Wednesday, August 27, 2014

Right in Front of your Nose



Back when I was in college I spent two summers in Kodiak, Alaska, as a student missionary. The pastor of that church had gone to New Orleans seminary. One day, while he was going through the line in the seminary cafeteria, he asked the African-American woman serving him if she knew Jesus. She stopped, put down the big serving spoon, and said, "Yes I do, but in the four years I have worked here you are the first person who has ever asked."

Recently I was in Bulgaria for a week-long Wycliffe Romani team meeting at a Christian conference center. While I was in Bulgaria, I also wanted to meet with the Adventist Publishing House “New Life.”  Twenty years ago they had published O Neevo Zaveti, a translation of the New Testament in one of the Romani languages spoken in Bulgaria, and I wanted to talk with them about recording the whole New Testament with our partners, Faith Comes By Hearing.

Towards the end of the week I discovered that Mladen, a young Roma man who worked at the conference center, could speak some English. Everyone knew he was a Christian because he always had his Bulgarian Bible with him and in the evening he played the guitar and sang Christian songs with the rest of the musicians in our group. One morning at breakfast I showed him my copy of O Neevo Zaveti and asked him if he could read it. He could, and he was very excited to see it. One of the Wycliffe team members nearby told him that this was a meeting of Bible translators working in the Romani languages. He said, "THAT'S what you are doing here?" 

The translator asked him what his favorite verse was. John 3:16. I turned to it, and he read it out loud with only a bit of hesitation. He asked if he could have the book. I told him he could borrow it, but I need it for a meeting on Monday. An hour later, at the morning coffee break, he came up to us and read out loud the whole story of Jesus at the house of Simon the Pharisee and the woman washing Jesus' feet with her tears. I asked him if this was exactly his dialect, or just near his dialect, and what did he think of the quality of the translation. He said it was definitely his dialect, but he had encountered 2 or 3 words he was not familiar with. He would have to study it more to judge the quality of the translation.
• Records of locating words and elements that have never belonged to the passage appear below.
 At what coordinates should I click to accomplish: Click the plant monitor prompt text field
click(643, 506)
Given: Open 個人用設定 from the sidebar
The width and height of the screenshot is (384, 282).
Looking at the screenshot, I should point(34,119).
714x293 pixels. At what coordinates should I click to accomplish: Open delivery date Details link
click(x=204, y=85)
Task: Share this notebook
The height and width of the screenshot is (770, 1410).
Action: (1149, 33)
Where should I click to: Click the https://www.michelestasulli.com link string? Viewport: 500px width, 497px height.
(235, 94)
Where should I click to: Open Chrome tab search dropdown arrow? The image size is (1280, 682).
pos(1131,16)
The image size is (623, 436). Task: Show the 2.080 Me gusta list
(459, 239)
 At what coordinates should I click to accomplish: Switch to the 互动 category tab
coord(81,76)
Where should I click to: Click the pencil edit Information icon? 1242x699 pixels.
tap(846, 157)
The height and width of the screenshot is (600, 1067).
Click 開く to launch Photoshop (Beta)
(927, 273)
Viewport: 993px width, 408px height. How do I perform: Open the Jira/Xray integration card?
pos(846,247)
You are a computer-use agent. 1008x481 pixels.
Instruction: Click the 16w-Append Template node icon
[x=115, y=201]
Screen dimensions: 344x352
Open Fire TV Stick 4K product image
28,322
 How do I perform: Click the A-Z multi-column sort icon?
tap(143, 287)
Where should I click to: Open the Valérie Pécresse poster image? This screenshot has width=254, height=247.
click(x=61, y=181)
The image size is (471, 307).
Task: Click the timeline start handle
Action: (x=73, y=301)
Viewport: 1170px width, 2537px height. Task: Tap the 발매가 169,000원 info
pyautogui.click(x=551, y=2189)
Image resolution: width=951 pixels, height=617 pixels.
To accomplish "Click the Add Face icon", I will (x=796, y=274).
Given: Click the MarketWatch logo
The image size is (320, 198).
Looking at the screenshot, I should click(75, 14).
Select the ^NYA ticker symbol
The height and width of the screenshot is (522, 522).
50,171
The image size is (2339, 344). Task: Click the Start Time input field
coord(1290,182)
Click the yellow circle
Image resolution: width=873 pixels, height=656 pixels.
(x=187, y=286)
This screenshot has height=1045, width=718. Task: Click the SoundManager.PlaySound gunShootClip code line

On Monday the head of Wycliffe’s Bulgaria Romani team and I went to New Life Publishing House to discuss recording O Neevo Zaveti. The assistant director we spoke with was very enthusiastic about the idea since many Roma do not read. However, there are a few problems. When it was printed in 1995, it was still back in the days of little 3.5” floppy discs. The disc apparently went to the printing house and never returned. The translator was working on the Old Testament and was nearing completion when he passed away. They have electronic files for the Old Testament, but not for the New. During the meeting we talked by phone with a Roma pastor who had helped with the distribution of the printed version twenty years ago. He explained that the translation was in rather bookish, formal speech which was not widely accepted by people as normal conversational Romani. This explains Mladen’s reaction.

We now need to decide whether to record this New Testament as it is or if the Wycliffe team should use it as a basis for revision. In either case, the first step is to get it back in digital form. Please pray for wisdom for the Wycliffe team and for us in this matter.

One thing has already been made clear so far:  Do not neglect to engage in conversation with the people right in front of your nose. Just like Mladen, they might be the person God intends to be a blessing to you--or for you to be a blessing to them.